The main goal is to get all of your outbound communications sent, tracked, measured, and then optimized based on click-through feedback and additional performance metrics. An email you sent wasn’t opened by anyone? Why? Test a new email subject line or opener and see if the open rate changes.

Popular CRM Tools for Startups:

Time Block Your Calendar

To effectively manage your investor outreach process, start with blocking dedicated working and engagement time on your calendar. Designate consistent times every week where you accomplish the following activities.

1. Individual Investor Follow-up

This is important outreach that allows you to keep in touch with investors based on providing meaningful and valuable interaction. The key is these touch-points need to be meaningful and valuable. Always personalize these emails, talk about the key recommendations they made when you spoke and how you have incorporated them into your pitch deck or business model. Give insight into special announcements or new developments with the product, etc.

2. Investor Outreach (Lead Generation)

Reach out to your network and ask for introductions to investors they know or are connected with. Investors see a ridiculous amount of pitch decks a day, and the ones that come with a good word from someone they know and trust have a higher chance of standing out. So, leveraging your network to make a warm introduction is extremely valuable. Bonus: If you’re using a CRM system to track you investors, use this tool to track the communications with your network. Never lose another connection to the forgetfulness of your contacts. Remind them to intro you to the people they said they would.

3. Potential Investor Research

Spend time identifying the investors in your area who have invested in similar businesses. Know who they are and what investor groups they belong to. Ask investors and mentors who you’ve already been connected with for connections to specific people you’ve identified might be interested in the deal. Where you don’t have a connection, try cold calling. Though this should not be a major portion of your strategy due to it’s low success rate.

4. Perfect your Pitch

Your pitch deck is a critical piece of collateral that you need in the fund raising process. Almost all investors will ask you for your pitch deck at some point during your conversations. Pitch decks can be sent as highly information visual documents attached to your investor emails, or they can be pitched live to investors remotely or in person. You need to make sure that your pitch (1) tells the story of your company (2) in a way that is compelling to your potential investors and (3) is a professional and visually appealing deck. If your pitch is not well put together, it is a sign to potential investors that your company may not be well put together either.

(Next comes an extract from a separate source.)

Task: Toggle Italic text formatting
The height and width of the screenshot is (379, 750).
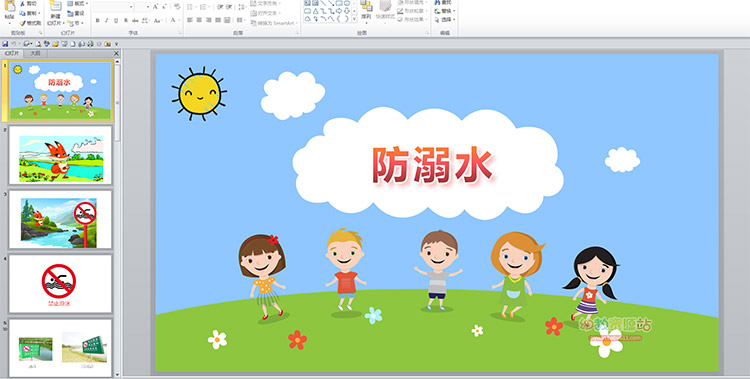Action: (107, 20)
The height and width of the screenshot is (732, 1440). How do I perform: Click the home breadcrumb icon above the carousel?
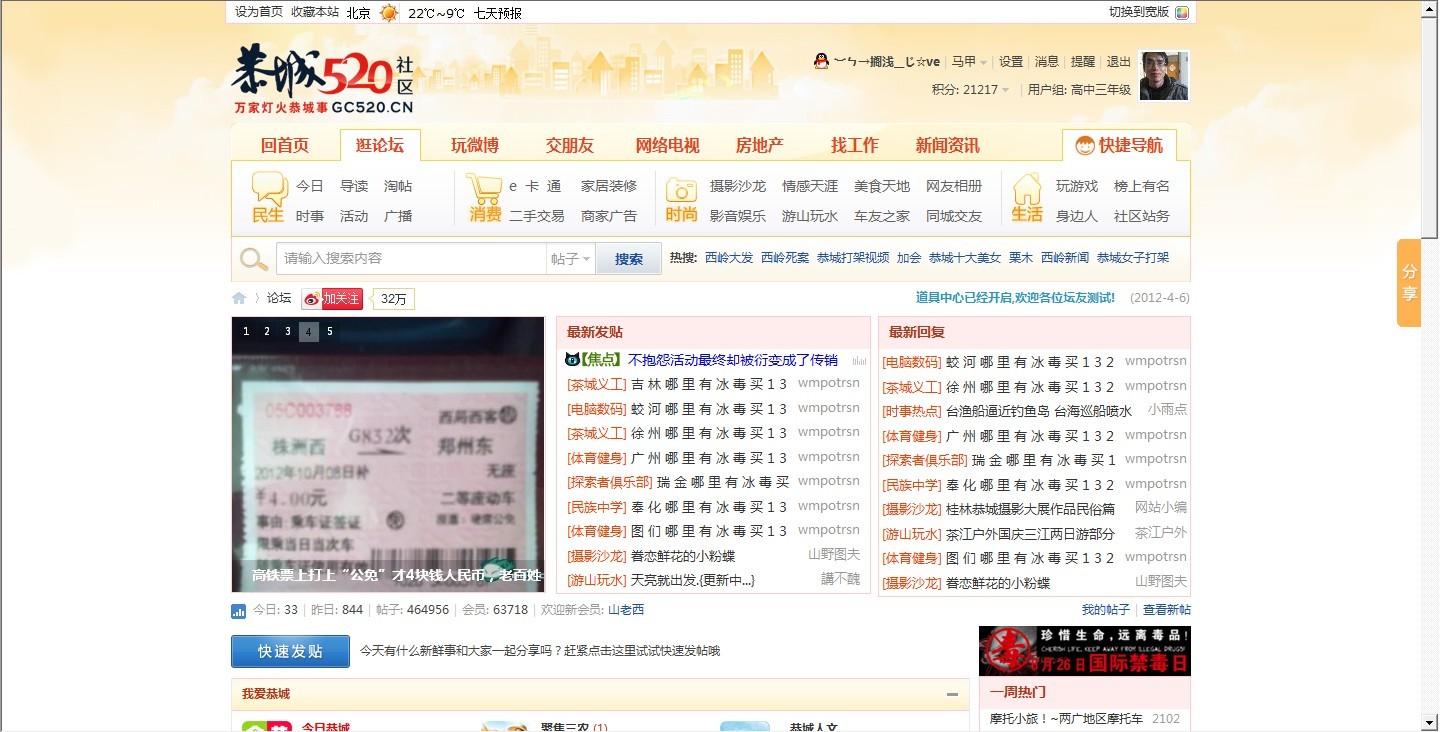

5. Send an Investor Newsletter

Send this out every two weeks or at least monthly basis. Make it consistent. You can include new achievements like progress to milestones, MVP, new team members, pitch competition wins. You can also run content by them to get feedback and initial user experience improvement items.

Remember a “No” is just as important as “Yes”

Although admittedly not as fun, “No” can be pretty powerful. Especially when followed up with “Why?”. Knowing what is behind the no your told is key to understanding how investors are perceiving you, your company, or your product’s potential. Every interaction is a chance to learn and while investment dollars are valuable, so is the feedback that can bring you closer to securing those dollars. The answer you receive may help you fine-tune your message, change important aspects of your company (like your business model) and target more aligned investors moving forward. We’ve even seen people re-win deals after asking “Why” and uncovering the underlying communication barrier or misunderstanding. In either case, let go of the initial ego bruise and trying to learn from the “No’s” just as much as from “Yes’s”. The knowledge you get from this openness will help you hold on to your Yes Investors for longer.